Naturally, since power = speed x torque, so if one goes down the other goes up.

But in practice we use controllers to place many constraints on motor operation to protect both the motor and driveline components from a variety of failure and longevity issues, so it’s never quite as simple as it may seem in theory.

Motors have to be protected from over current and heating associated with higher torque at low speeds, and protected from exploding rotors due to centrifugal force at high speeds.
Motor bearings, gears and joints have to be protected from excessive wear due to high speed or torque.
Batteries have to be protected from excessive current and power draws.
Controllers have their own power/current/voltage operating constraints.
Cooling system capabilities will limit both continuous and intermittent power.

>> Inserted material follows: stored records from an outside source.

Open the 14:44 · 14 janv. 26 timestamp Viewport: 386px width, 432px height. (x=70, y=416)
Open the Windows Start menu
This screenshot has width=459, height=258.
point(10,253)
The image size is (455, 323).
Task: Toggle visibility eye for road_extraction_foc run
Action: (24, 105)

All of these pieces have to be cohesively engineered to meet the design objectives, which may or may not include tire shredding stoplight starts.

“same torque at 1 rpm as at 16000…..”

That is ONLY true if 16,000 is the motor’s base speed,- but 99 times out of 100 that is not so, as 16,000 is rather fast for an electric motor also.

If youre regularly going faster than that, you need a gas turbine.

Electric motor speeds are limited by design, not principal.

Maximum rpm is limited by allowable rotor centrifugal force and bearing capabilities, both of which are motor design parameters set by requirement (and cost).

One thing people forget is that Max torque at 0RPM isn’t max power at 0RPM.

Gears help to keep the car in “max power” range. That is why formula E still uses gears so in certain speed of the cornering, the car are always within its “max power” band.

Of course, for daily commute,you don’t need to stay in max power band from 10mph all the way to 90mph..

Yep. In fact, infinite torque at zero rpm is zero power. Which also implies that for constant power an infinitesimally small rpm would require an infinitely large current.

For an electric motor, “max power” range in practice means keeping it below the maximum current limits at low speeds and below maximum rpm limits. Which is why the ev racer benefits from lower gearing in low speed corners since it keeps motor rpm up and current down, therefore allowing operation at maximum power.

Of course tire adhesion is another issue altogether, which necessitates a control function to detect and limit wheel slip by modulating maximum power.